The Future Arrived Sooner than Expected
For many years, companies around the globe have been gradually evolving their businesses with deliberately planned steps towards digital transformation which were meant to be implemented over time.
Then, the COVID-19 pandemic began.
Suddenly, those carefully laid plans became condensed into weeks or days as lock-downs forced companies to enable remote work, distributed collaboration, software automation and more, long before they intended to.
“68% of global enterprise decision makers say the pandemic sped up their digital transformation ‘a great deal.’ – Twilio Covid-19 Digital Engagement Report.
Because of this, the urgency for digital transformation shifted from a proactive initiative to a vital operation that’s necessary for building market resilience, enabling innovation and maintaining competitiveness in the face of uncertain market dynamics.
A Tech Talent Crunch Hinders Digital Transformation in the U.S.
Although the need for digital transformation has become universal, the rate of acceleration has been unequal, even among developed nations. In fact, businesses in the U.S. made less headway in the race towards digital transformation than those in other affluent countries.
For example, companies in Japan, Germany and Singapore reported that Covid-19 accelerated their digital communications strategy by over seven years, while companies in the U.S. advanced by only five years.
The lack of a clear digital transformation strategy, skills and know-how, and necessary engineering support are key factors that have hindered America’s progress towards digital transformation.
These barriers are, in large part, the result of a significant skilled labor shortage within the U.S.
U.S. Talent Deficits Could Result in $1.7 Tn in Unrealized Output by 2030
Technology underpins nearly every sector of the global economy, and the market opportunities tied to technological advancements are only expected to grow.

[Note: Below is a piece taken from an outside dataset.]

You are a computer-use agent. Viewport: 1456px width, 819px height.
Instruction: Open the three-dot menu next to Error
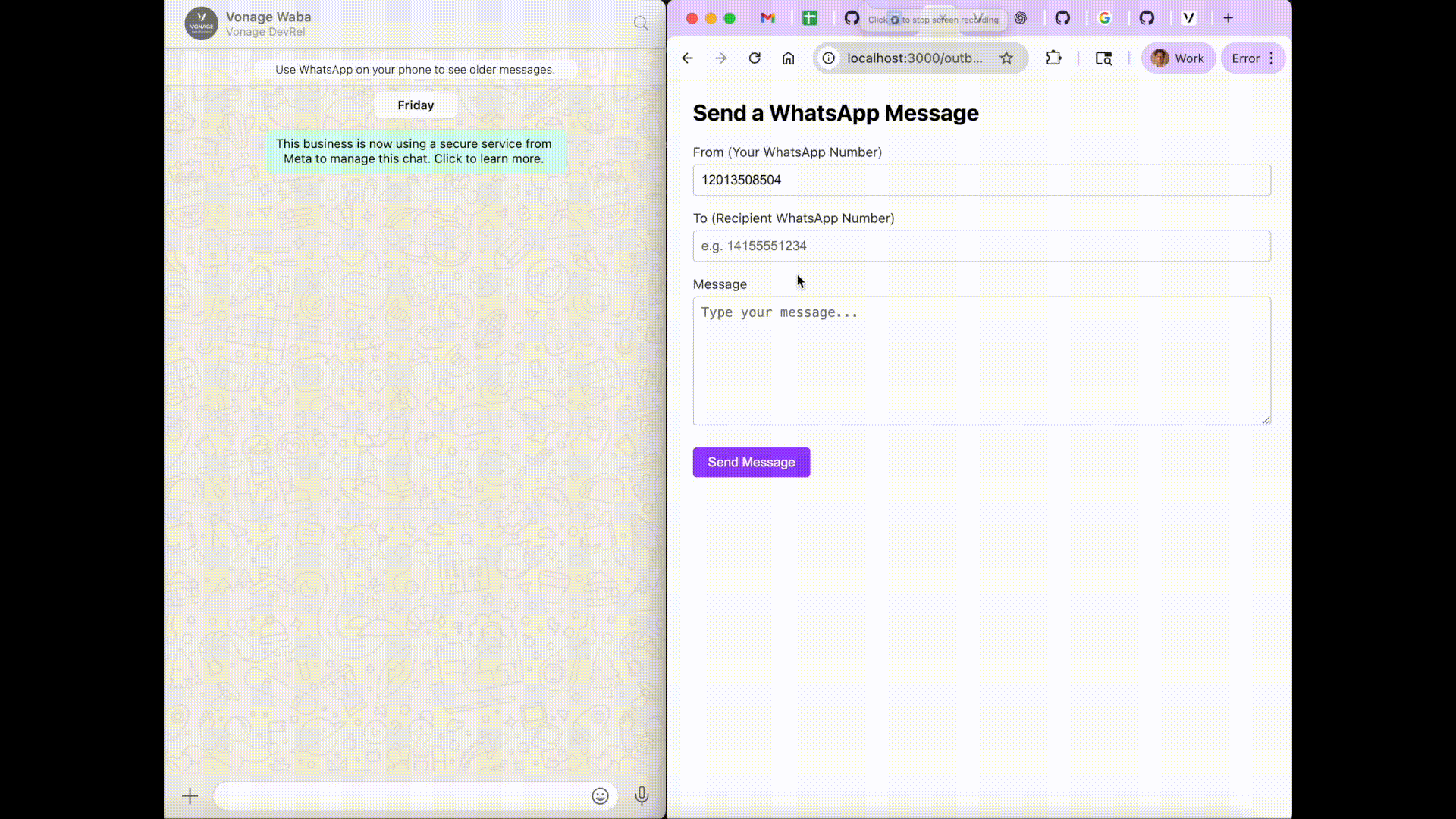(x=1270, y=58)

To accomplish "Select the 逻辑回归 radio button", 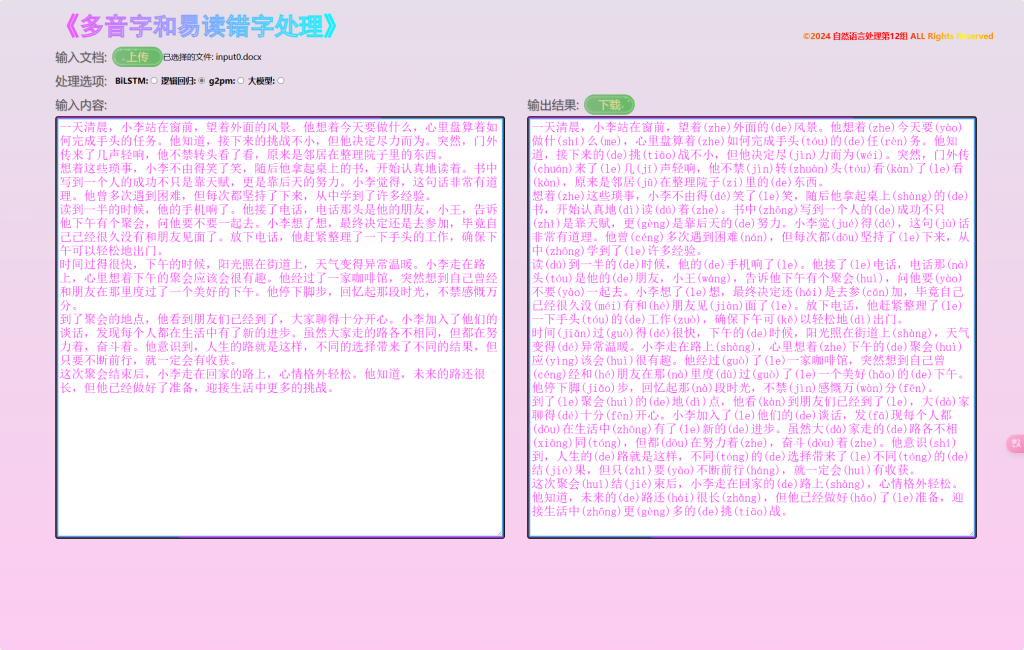I will [202, 81].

If the talent gap persists, the United States could experience a loss of $1.748 trillion due to labor shortages in unrealized revenue which is equivalent to 6% of its entire economy.
“The United States faces one of the most alarming talent crunches of any country.
If left unaddressed, tech talent shortages could put America at risk of losing its status as a global tech center which could ultimately shift the global balance of economic power.
Closing the Talent Gap
While digital transformation has the power to reshape the future, organizations will be unable to leverage it without the right talent.
Mitigating the talent crunch in the U.S. will likely require fundamental shifts in the ways businesses and governments approach sourcing talent, providing data access and training-up skilled tech talent. To secure its future, the U.S. should start by addressing the tech talent shortage today.